Title: Female Nude Standing

Artist/Source: Dora Carrington (1893 – 1932), Slade student 1910-14

Date: 1914

Medium/Technique: pencil on paper

UCL Art Collections #6042

One can see the early seeds of Dora Carrington’s interest in the female form in this drawing from her time at the Slade, from 1910 to 1914. Her focus on the outline of the body evokes Henry Tonks’ emphasis for his life drawing students on the change in contours. Here, the constantly moving line of Carrington’s pencil communicates the lumpy presence of cellulite beneath the skin, an emblem of femininity and alternative beauty founded on the appreciation of Rubens’ similarly cellulitic subjects. Carrington’s figure stands in ‘contrapposto’, a standing position whereby the figure has most of its weight on one foot so that its shoulders and arms twist off axis from the hips and legs, as seen with the Apollo Belvedere (in this pack), yet the genitals at the axis of this movement have been artistically side stepped. Carrington’s figure is not only an emblem of femininity however; her curly hair, distinctive face and unusual shape act as sites of her individuality. Her subject’s strongly shaded, heavy breasts also contradict the classical canons of female proportion found in such works as Albrecht Dürer’s Adam and Eve (see UCL Art Museum #471).

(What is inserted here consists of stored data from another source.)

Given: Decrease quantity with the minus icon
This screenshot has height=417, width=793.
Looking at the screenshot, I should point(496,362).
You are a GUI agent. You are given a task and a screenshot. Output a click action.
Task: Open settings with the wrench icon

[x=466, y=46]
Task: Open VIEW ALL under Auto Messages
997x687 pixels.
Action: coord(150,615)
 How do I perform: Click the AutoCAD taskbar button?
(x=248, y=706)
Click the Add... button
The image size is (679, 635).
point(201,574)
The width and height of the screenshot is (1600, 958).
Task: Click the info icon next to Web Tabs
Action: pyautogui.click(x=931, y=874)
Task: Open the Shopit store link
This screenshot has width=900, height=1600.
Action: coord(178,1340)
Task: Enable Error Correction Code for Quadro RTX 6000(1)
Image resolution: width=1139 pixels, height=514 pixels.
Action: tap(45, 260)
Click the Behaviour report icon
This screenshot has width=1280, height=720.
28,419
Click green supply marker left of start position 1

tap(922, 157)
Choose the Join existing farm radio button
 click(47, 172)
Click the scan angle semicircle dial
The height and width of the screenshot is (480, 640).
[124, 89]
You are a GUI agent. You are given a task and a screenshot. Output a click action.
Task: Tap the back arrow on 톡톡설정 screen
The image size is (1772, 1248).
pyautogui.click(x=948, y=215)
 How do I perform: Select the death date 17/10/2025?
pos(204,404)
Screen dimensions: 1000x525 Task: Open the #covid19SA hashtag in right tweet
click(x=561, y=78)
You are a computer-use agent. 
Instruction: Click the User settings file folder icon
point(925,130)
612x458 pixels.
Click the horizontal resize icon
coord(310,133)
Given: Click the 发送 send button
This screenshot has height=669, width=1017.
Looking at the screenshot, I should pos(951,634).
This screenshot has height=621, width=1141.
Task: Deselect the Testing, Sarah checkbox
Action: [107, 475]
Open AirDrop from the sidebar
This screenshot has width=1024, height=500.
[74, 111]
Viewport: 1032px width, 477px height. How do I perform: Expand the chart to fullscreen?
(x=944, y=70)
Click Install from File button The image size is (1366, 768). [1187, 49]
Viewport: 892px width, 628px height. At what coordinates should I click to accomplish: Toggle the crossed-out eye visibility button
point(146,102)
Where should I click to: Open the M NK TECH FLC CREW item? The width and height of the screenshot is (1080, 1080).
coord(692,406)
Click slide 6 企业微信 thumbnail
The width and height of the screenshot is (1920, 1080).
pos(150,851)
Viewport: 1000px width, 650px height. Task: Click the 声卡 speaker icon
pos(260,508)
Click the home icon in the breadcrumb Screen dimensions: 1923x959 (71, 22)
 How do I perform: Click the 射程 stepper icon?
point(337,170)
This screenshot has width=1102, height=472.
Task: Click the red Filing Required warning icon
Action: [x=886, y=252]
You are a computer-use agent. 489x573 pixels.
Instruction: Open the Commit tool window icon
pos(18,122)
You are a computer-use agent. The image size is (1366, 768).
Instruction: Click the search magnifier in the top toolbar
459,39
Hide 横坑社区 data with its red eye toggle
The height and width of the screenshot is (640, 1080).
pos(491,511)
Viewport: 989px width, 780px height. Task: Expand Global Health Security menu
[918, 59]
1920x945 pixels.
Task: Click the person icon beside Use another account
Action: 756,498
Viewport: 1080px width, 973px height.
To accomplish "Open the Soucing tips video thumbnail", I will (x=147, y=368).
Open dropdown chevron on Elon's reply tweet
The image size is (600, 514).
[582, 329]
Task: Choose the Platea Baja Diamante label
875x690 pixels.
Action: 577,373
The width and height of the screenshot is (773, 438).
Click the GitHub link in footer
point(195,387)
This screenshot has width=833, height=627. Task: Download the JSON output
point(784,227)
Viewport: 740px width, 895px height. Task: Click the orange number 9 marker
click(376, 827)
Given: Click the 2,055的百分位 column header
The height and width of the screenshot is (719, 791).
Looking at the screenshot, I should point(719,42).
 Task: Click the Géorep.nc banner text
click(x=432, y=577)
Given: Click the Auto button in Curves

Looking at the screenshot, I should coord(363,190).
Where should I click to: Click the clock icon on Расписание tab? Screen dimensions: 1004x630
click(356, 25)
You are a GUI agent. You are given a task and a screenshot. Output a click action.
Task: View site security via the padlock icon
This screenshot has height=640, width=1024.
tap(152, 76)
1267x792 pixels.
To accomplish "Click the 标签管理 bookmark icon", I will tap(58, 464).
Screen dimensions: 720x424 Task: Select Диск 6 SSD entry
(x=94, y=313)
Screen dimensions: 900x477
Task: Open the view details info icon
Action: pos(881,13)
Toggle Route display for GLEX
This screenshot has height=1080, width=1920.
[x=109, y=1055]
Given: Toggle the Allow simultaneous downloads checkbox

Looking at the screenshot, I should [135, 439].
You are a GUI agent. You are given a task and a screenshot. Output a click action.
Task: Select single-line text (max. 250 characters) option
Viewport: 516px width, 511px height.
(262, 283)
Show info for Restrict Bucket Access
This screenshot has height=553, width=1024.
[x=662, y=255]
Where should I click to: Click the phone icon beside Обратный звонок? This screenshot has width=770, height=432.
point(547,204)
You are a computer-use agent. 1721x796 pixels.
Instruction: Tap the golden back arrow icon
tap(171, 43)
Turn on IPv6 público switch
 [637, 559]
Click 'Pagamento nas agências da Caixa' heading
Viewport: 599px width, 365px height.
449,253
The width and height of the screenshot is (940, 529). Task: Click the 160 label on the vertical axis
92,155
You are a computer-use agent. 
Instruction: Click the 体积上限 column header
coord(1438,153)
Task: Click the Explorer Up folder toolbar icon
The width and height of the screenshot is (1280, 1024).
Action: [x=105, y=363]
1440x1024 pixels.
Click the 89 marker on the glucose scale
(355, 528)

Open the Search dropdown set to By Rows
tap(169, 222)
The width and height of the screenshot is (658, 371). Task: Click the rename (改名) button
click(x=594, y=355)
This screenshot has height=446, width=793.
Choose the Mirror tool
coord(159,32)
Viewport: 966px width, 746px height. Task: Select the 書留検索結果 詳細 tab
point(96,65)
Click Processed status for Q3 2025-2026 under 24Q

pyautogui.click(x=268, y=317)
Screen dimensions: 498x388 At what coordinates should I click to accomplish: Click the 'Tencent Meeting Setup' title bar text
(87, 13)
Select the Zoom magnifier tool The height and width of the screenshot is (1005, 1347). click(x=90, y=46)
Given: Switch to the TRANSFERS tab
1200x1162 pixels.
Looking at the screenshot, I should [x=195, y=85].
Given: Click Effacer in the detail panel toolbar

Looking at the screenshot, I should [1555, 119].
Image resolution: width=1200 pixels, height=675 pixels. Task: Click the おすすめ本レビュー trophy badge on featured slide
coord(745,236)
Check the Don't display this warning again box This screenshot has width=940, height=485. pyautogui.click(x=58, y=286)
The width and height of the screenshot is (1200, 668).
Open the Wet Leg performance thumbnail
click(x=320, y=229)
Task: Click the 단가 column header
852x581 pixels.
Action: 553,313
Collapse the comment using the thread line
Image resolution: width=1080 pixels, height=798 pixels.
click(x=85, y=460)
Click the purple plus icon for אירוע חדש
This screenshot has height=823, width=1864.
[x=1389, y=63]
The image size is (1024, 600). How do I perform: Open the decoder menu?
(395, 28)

Carrington’s career began with her winning a scholarship at the Slade, where she studied alongside Paul Nash, Christopher Nevinson, Mark Gertler and Stanley Spencer. She is perhaps best known for her membership in a bohemian social scene including Lytton Strachey, Virginia Woolf, and Gerald Brenan. Tracing her work is difficult, since she did not exhibit frequently or sign her art. At one point she participated in the Omega Workshops. She produced work in a wide range of media, including tiles, furniture, woodcuts and oil paintings. She herself defied gender conventions at the time, wearing a pageboy haircut before it was fashionable and having at least one lesbian affair. Her experience outside gender norms may have motivated a large corpus questioning and celebrating femininity. A large part of her work focuses on the depiction of women.

Related works:

Elsie McNaught, Portrait of Dora Carrington, pastel, c.1912 (UCL Art Museum #2154).

Dora Carrington, Female Figure Lying on Her Back, 1912, oil on canvas (UCL Art Museum #5204).

Dora Carrington, Female Figure Standing, 1913, oil on canvas (UCL Art Museum #5206).

Dora Carrington, Standing Male Nude, 1912, pencil drawing (UCL Art Museum #6032).